_Quoted passage_.
--
But look, not everybody who drinks is an alcoholic, right,

(07:24):
I mean, it's people can do it, and as long
as it's socially responsible and you don't get behind the wheel,
there's nothing wrong with that. Anything, you know, consumed in moderation.

Speaker 2 (07:32):
But you know, so what I'm asking you, though, Sam,
is what did you think of it growing up? Did
you have a positive association with it, something funny or
something secretly sad?

Speaker 3 (07:42):
I I was too young to know. When he would
come home drunk because yeah, he was just funny, or
he would disappear, like go in the back in his bed,
in their bedroom or you know, so you wouldn't be
seeing that As far as other relatives. I only saw
that like a Thanksgiving or at Christmas and the relatives
that were drinking around the table. We're having a couple

(08:02):
of glasses of wine. It wasn't like it was a
throwdown or like this put the bottle here because we're
not leaving. It was people who drank responsibly.
--
_Record excerpts_.
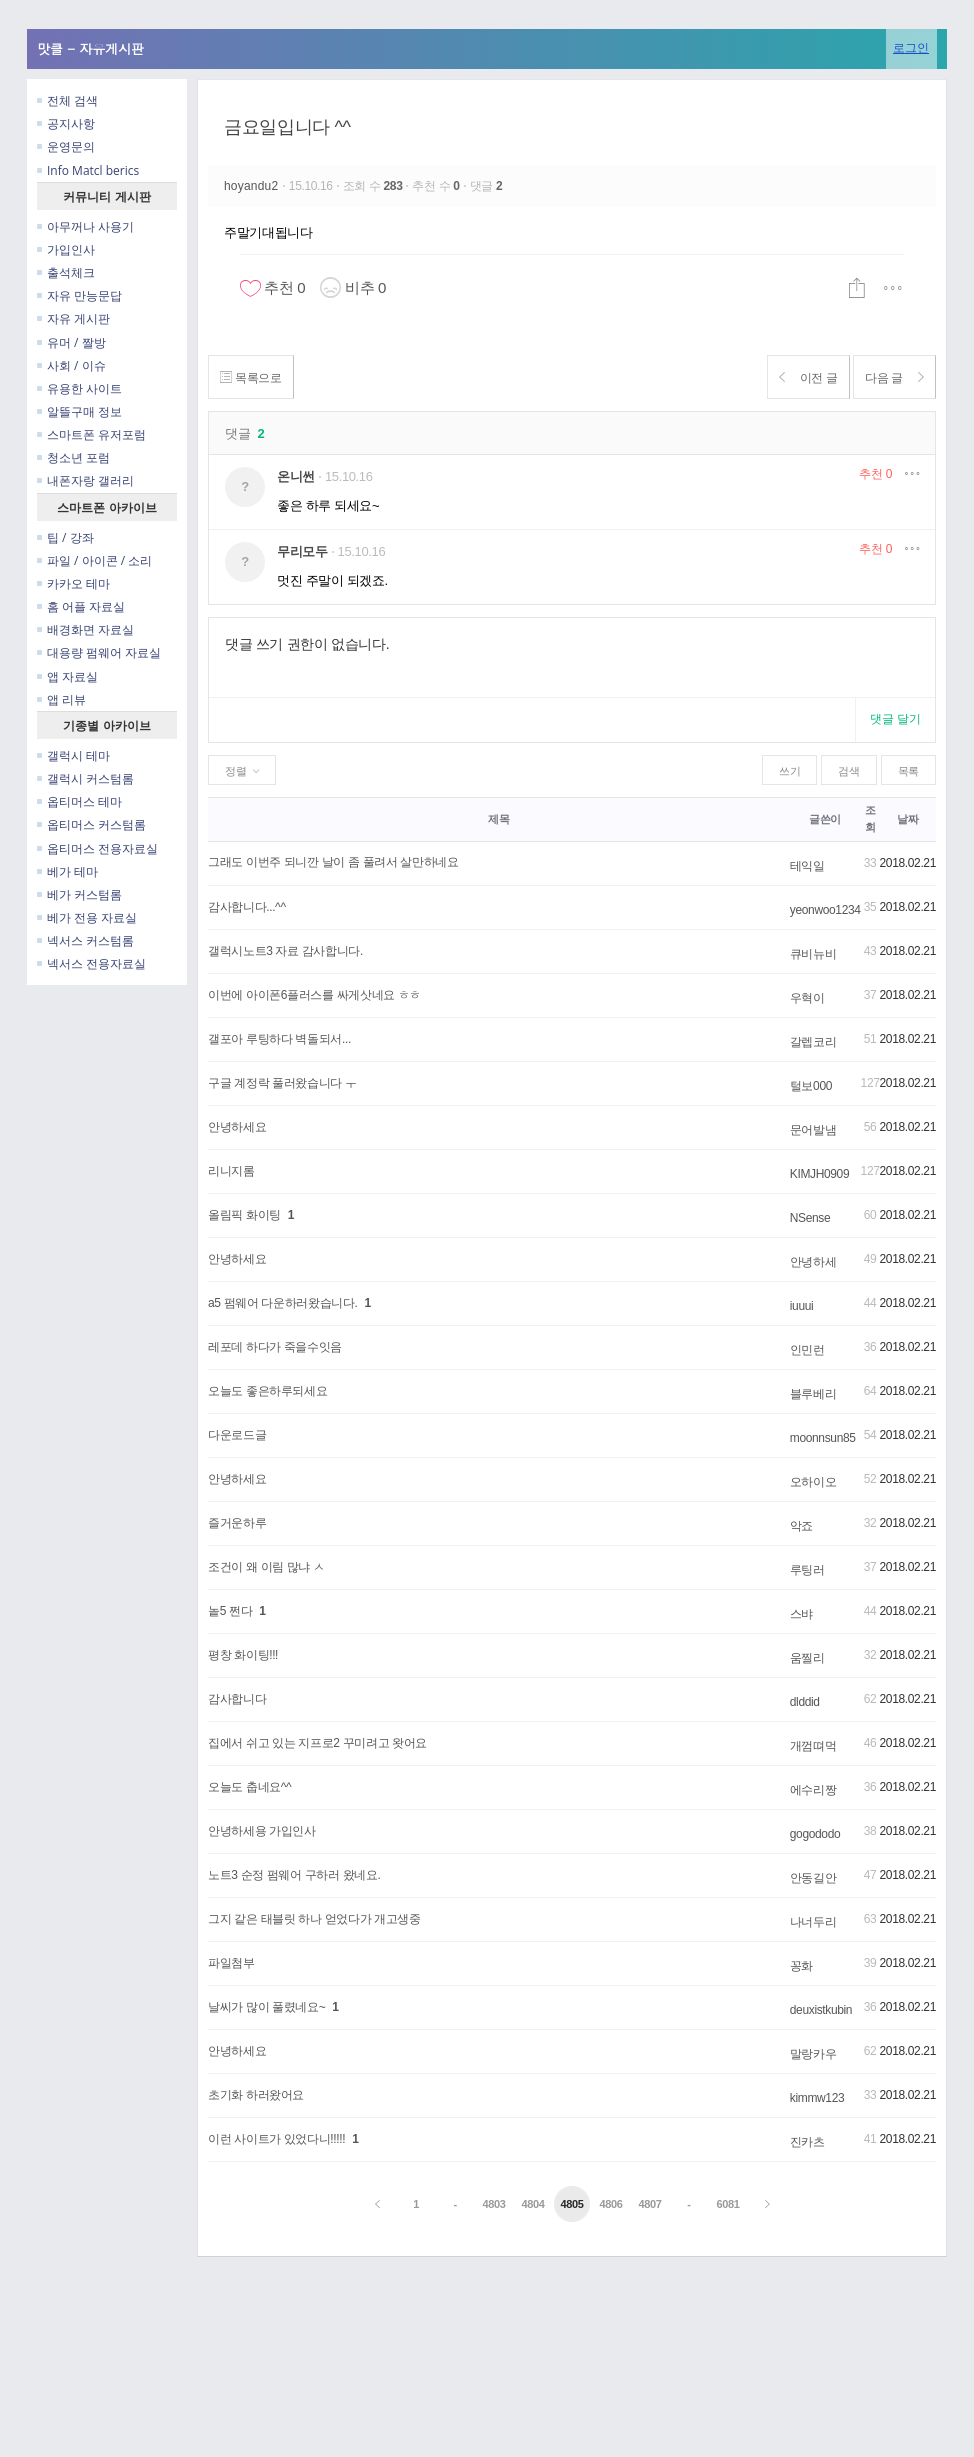  Describe the element at coordinates (266, 2007) in the screenshot. I see `날씨가 많이 풀렸네요~` at that location. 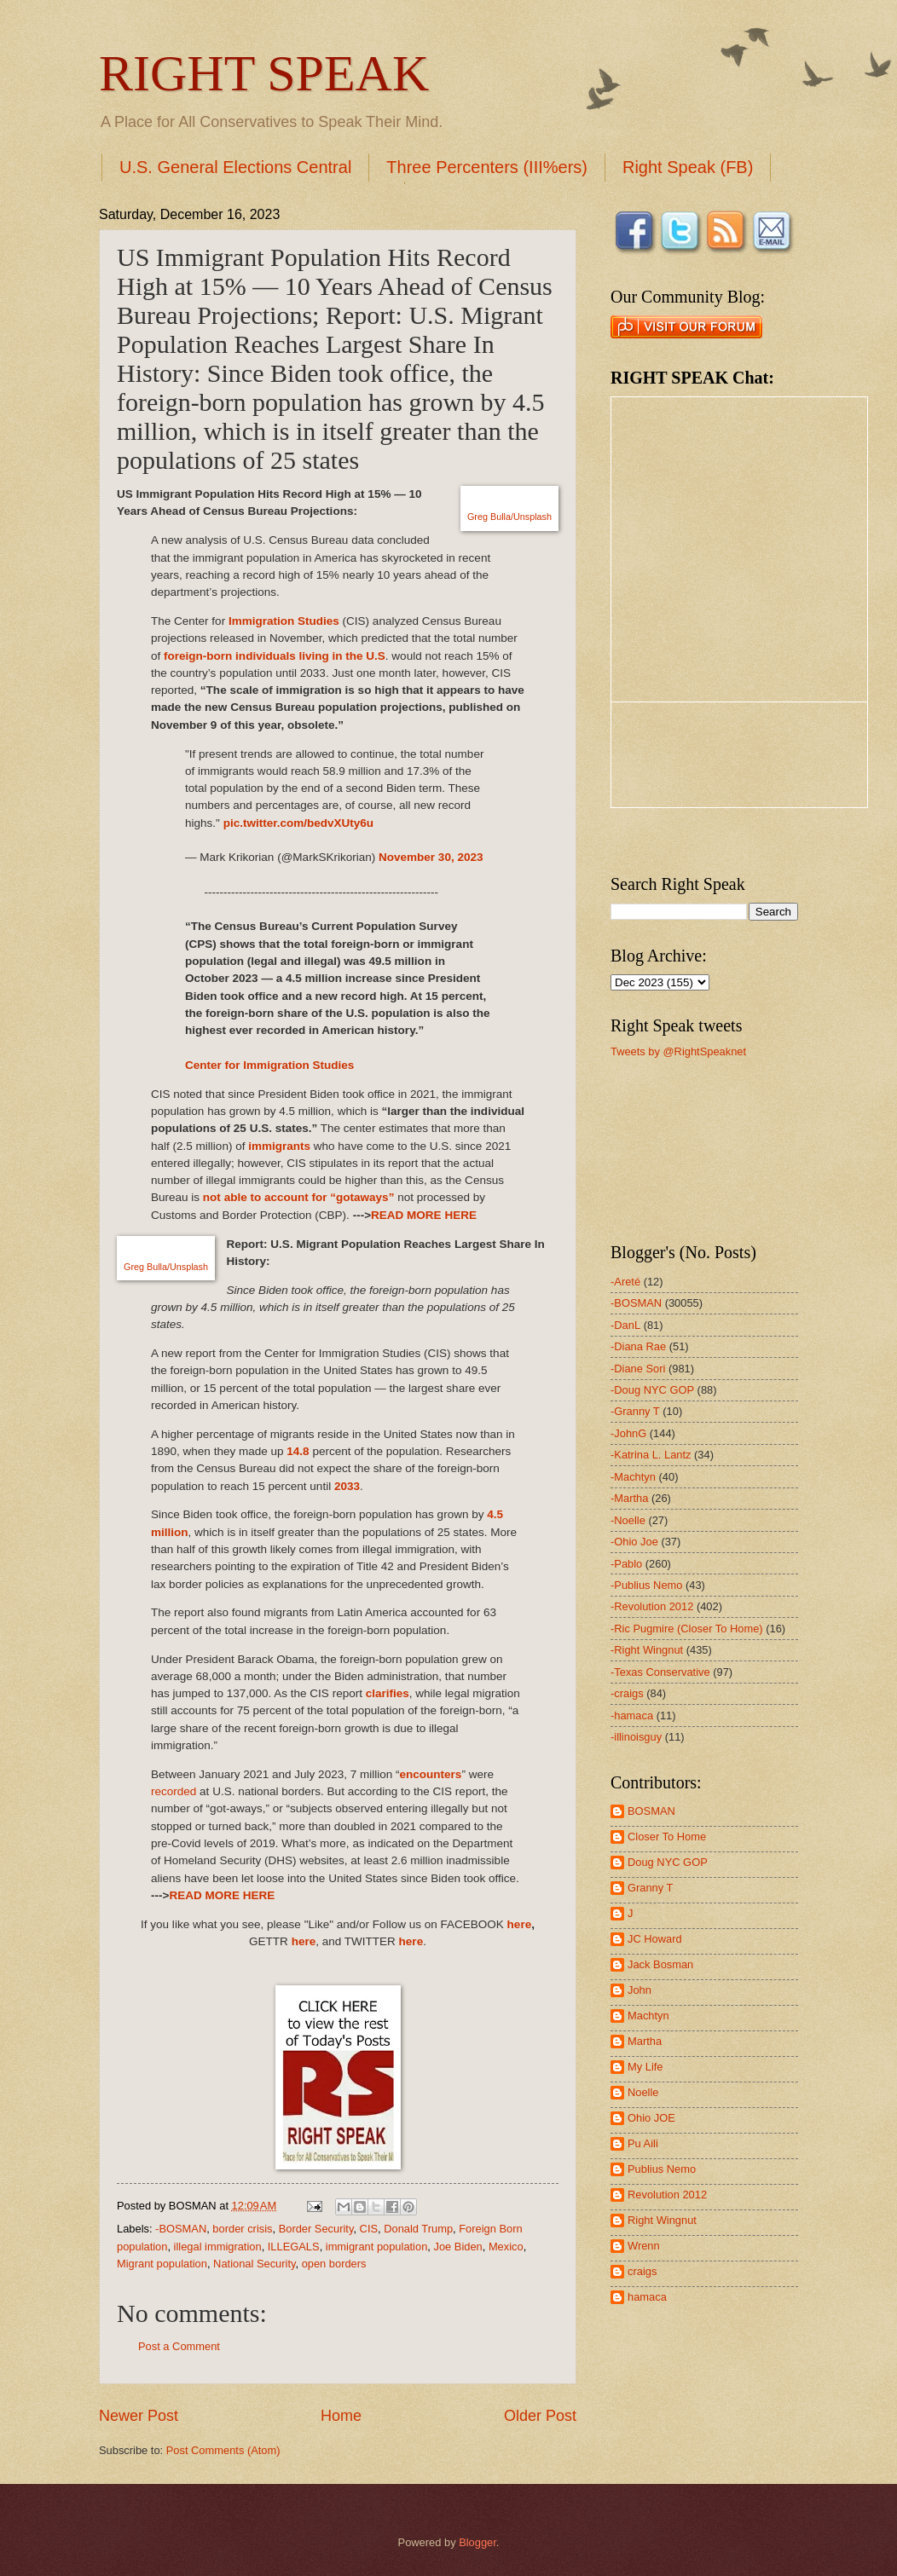 I want to click on border crisis, so click(x=242, y=2228).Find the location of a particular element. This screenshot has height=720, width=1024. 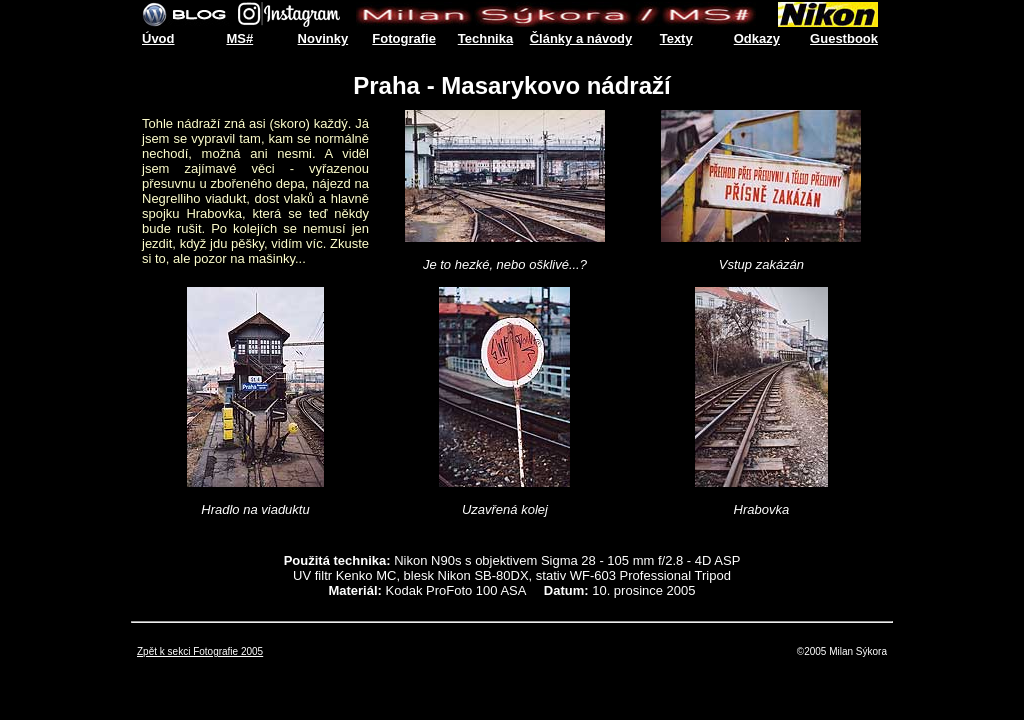

Zpět k sekci Fotografie 2005 is located at coordinates (200, 651).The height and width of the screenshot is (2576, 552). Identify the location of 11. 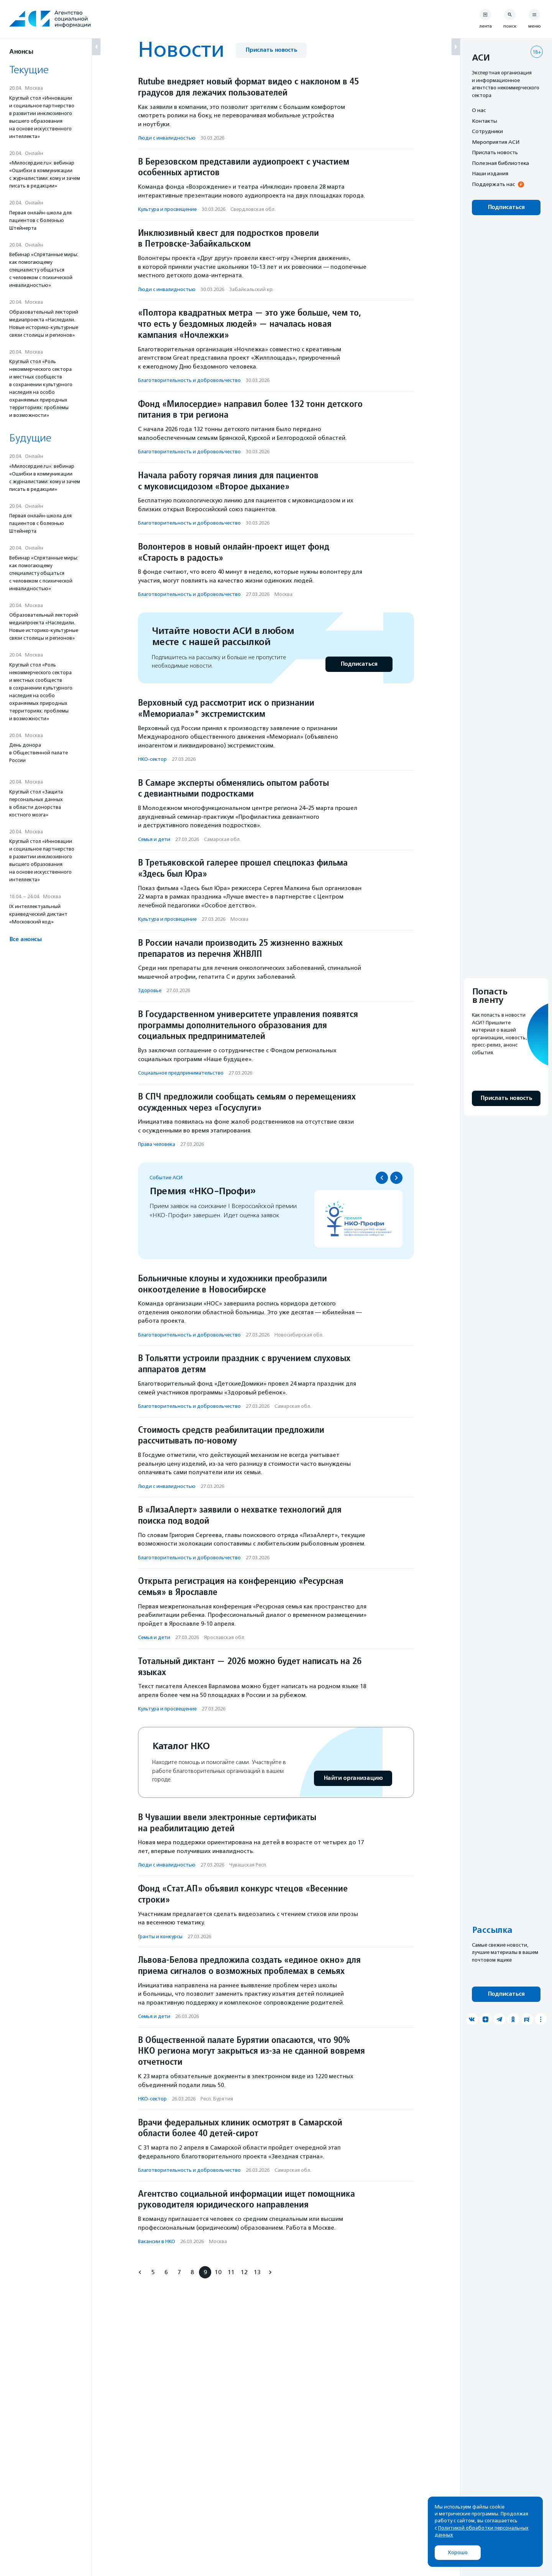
--
_Challenge 1_. In the podcast transcript, why does Speaker 3 say the relatives' drinking at Thanksgiving and Christmas wasn't a problem? Answer in one to three sentences.
_Challenge 2_. Could you resume the podcast transcript after its last line?

_Result 1_. The relatives were only having a couple of glasses of wine around the table. It wasn't a throwdown where someone put the bottle down and refused to leave, so Speaker 3 describes them as people who drank responsibly.

_Result 2_.
Speaker 1 (08:12):
Right, that's good.

Speaker 2 (08:12):
Then you had a you know, a mostly good introduction.

Speaker 3 (08:17):
To and then I got to college.

Speaker 2 (08:19):
Yeah, and then yeah, I took off experimented.

Speaker 1 (08:22):
Yeah, So the environment that I grew up in between
the part because drinking was just part of what they did,
especially on Friday nights. It was Friday night, you know,
family get togethers, and alcohol was always part of that.
So I grew up thinking that that was supposed to
be part of a gathering. Honestly, I did, you know,
And so like, you know, even the gatherings because Christmas
was always Christmas Night was always at my grandparents' house,

(08:44):
grandmother and grandfather, my dad's parents, and when my grandfather itself,
and when he was still alive. I was ten when
he passed away. But I mean I remember how those
parties would, you know, go after all the presents were done.
I mean it would go late until the evening and
then every now sometimes it was laughter, sometimes it was
an argument, things got really loud or whatever. But you

(09:07):
when you're used to the environment, it's really weird. As
a kid, I guess you don't. You don't think about it.

Speaker 2 (09:11):
Yeah, that's your normal.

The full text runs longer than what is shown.